父亲上班的时候母亲就去田里干活,母亲说那时候真苦真累啊。经常到家随便吃口饭就继续去田里忙。那会我刚出生没几个月,母亲没法带我,就把我和姐姐放到奶奶那边,等晚上忙完了再去奶奶家接我们。
后来父亲辞掉了生产大队会计的工作。那个年代,能端公家的饭碗是多少人求之不得的事,可父亲说扔就扔了。他说账本上的数字是死的,人不能一辈子趴在死数字上过日子。他要去做生意。
母亲什么都没说,只说全力支持父亲,把那几年攒的钱都给了父亲当了本钱。
他们开始从县城批发米面油,再用板车拉到周边的村子里卖。父亲管账,母亲管货。母亲不识字,父亲就给她写进货单,歪歪扭扭的几行字,上面画着只有他俩能看懂的记号。母亲把那些单子当宝贝似的揣在怀里,到了批发市场,一张张掏出来,对着货物数了又数。她不识得字,但她认得那些数字,认得父亲笔画的那些“外星文字”。生怕弄错一袋面、少称一斤油,生怕把起早贪黑挣来的辛苦钱打了水漂。
“你妈啊,”父亲后来喝多了酒偶尔会说,“那几年是真能吃苦。我骑三轮车,她在后头推。我算账,她搬货。一个女人家,扛起五十斤的面袋子,不比男人差。”
那些年,母亲的手掌永远是粗糙的,指节处裂着口子,冬天渗血,夏天结痂。但她从来不吭一声。
到我上小学的时候,家里的条件已经大不一样了。
父亲不甘心只做小买卖,他要自己开厂。
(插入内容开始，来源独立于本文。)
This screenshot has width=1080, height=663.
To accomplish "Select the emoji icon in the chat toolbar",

母亲对于父亲的决定没有多说什么,她说相信父亲能成功。他看准了一个当时在全国都不算热门的产品,一头扎了进去。厂子刚办起来那几年,父亲一年有大半年不在家,带着厂里的销售天南海北地跑。火车坐硬座,住宿住最便宜的招待所,饿了就在路边摊随便对付一口。
母亲一个人撑着家,每天还要去厂子里看看那些杂事。她不识字,但记性好,厂里工人的名字、谁家住在哪儿、谁家孩子多大了,她比账本记得还清楚。
再后来,父亲的产品慢慢就火了。市场需求像开了闸的水,厂子里日夜加班都赶不出来。订单像雪片一样飞来,父亲的厂子越扩越大,我们家房子也弄的越来越好,父亲给我和姐姐的零花钱也越来越多。
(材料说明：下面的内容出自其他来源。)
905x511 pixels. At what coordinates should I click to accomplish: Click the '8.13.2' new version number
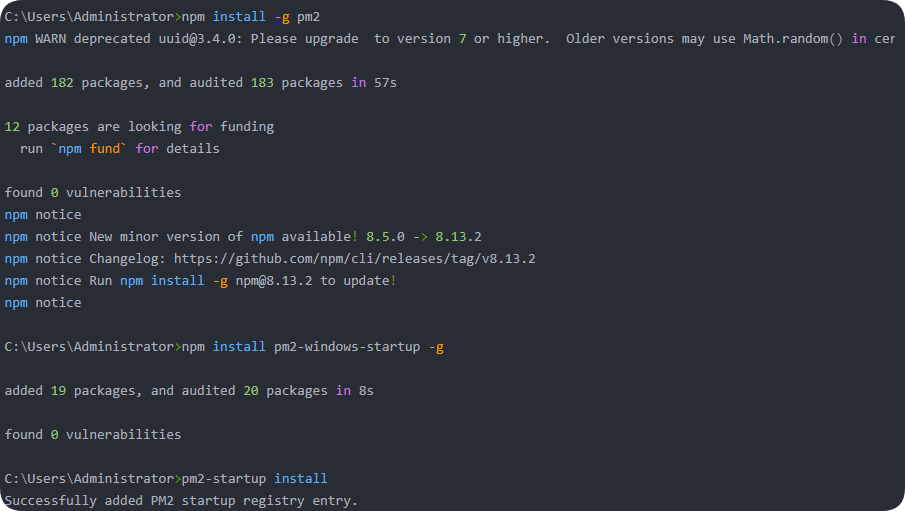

九零年初,父亲买了辆桑塔纳。那时候我们那因为地方小,所以也没几辆私家车,父亲特地雇了个司机开着它进进出出,风光得很。
也是从那时候起,母亲不再跟着忙厂里的事了。她成了全职妈妈,每天就是做饭洗衣以及管我和姐姐上学。
随着父亲越来越忙,家里的气氛也是从那时候开始变的。
父亲回家的时间越来越晚,有时候在外头应酬到半夜才回来。母亲从一开始的等待,到最后也不等父亲回来了,只是早早的洗漱上床睡觉。两个人就那么沉默着,各睡各的。
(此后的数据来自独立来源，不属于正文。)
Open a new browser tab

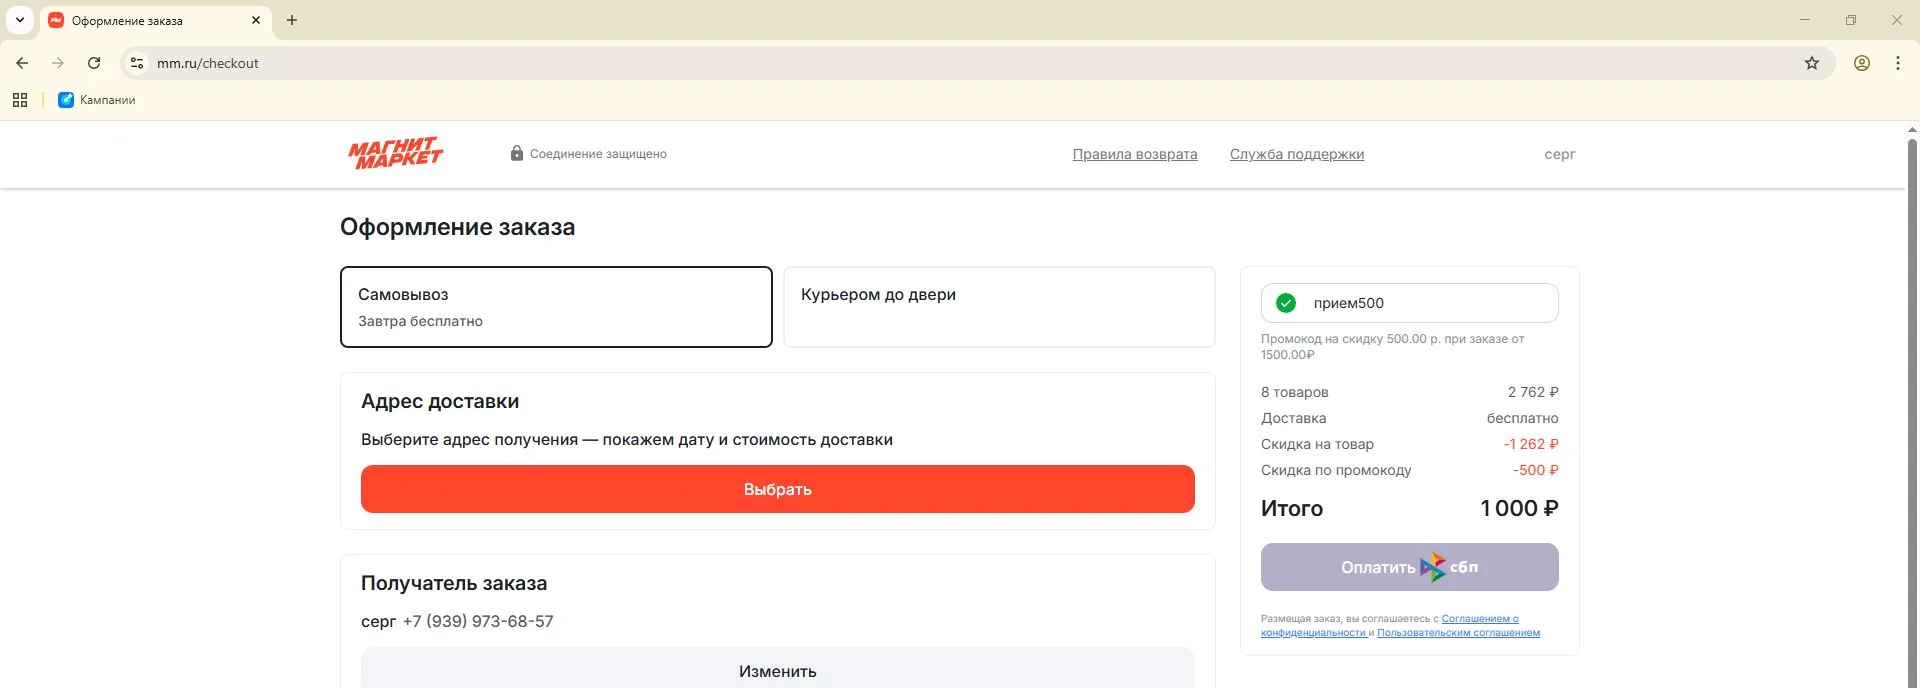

偶尔为一些小事就能吵起来。母亲的声音不大,但字字句句都像从牙缝里挤出来的。父亲则是不耐烦地挥挥手,说“你不懂”,然后就不耐烦的在院子里抽烟。
我记得很清楚,小学二年级那年,厂里搞员工活动。父亲让人把厂子里的食堂布置了一番,让厂子里的员工带着家人过来热闹热闹,吃饭喝酒,吃完饭还有舞会。那年头时兴跳一种舞,叫三步四步,大人们搂在一起,踩着音的节奏慢慢地转。
母亲带着我和姐姐也去了。她那天认真打扮了一番,,头发盘起来,安安静静地坐在角落的桌子边。我和姐姐在旁边追逐打闹,偶尔回头,看见母亲的目光一直看着人群里的父亲。
活动还没结束,母亲说要先回去。她走到我面前,蹲下来,理了理我的衣领,声音很轻地说:“妈先走了。你在这儿再玩一会,等会跟你爸一块回去。等妈走了,你看看你爸会不会跟那个小会计跳舞。然后回来告诉妈,好不好?”
我懵懵懂懂地点了头。
母亲走后没多久舞会开始了。我挤在人群里,踮着脚找父亲。我看见他站在人群那边,旁边站着那个小会计。她年轻,一头短发烫的像羊毛卷,穿着一条鲜艳的裙子。
音乐刚响起来,父亲就朝她伸出手。
他们搂在一起,慢慢地转着圈。父亲的手搭在她腰上,她和父亲一直笑着聊天。
我看了好一会儿,然后和姐姐挤出人群,跑回了家。
到家的时候,母亲正坐在房间床上。我不知道她是不是一直在等着我。我说:“妈,他和那个小会计等你刚走就在一起跳舞的。”
母亲没说话,只是点了点头。
后来父亲回来了。他刚进门,我就听见母亲的哭声从他们房间里传出来。那哭声和我以前听到的不一样,不是生气,不是抱怨,是一种很压抑的情绪,像是从身体最深处发出来的声音,闷闷的,断断续续的,哭了很久。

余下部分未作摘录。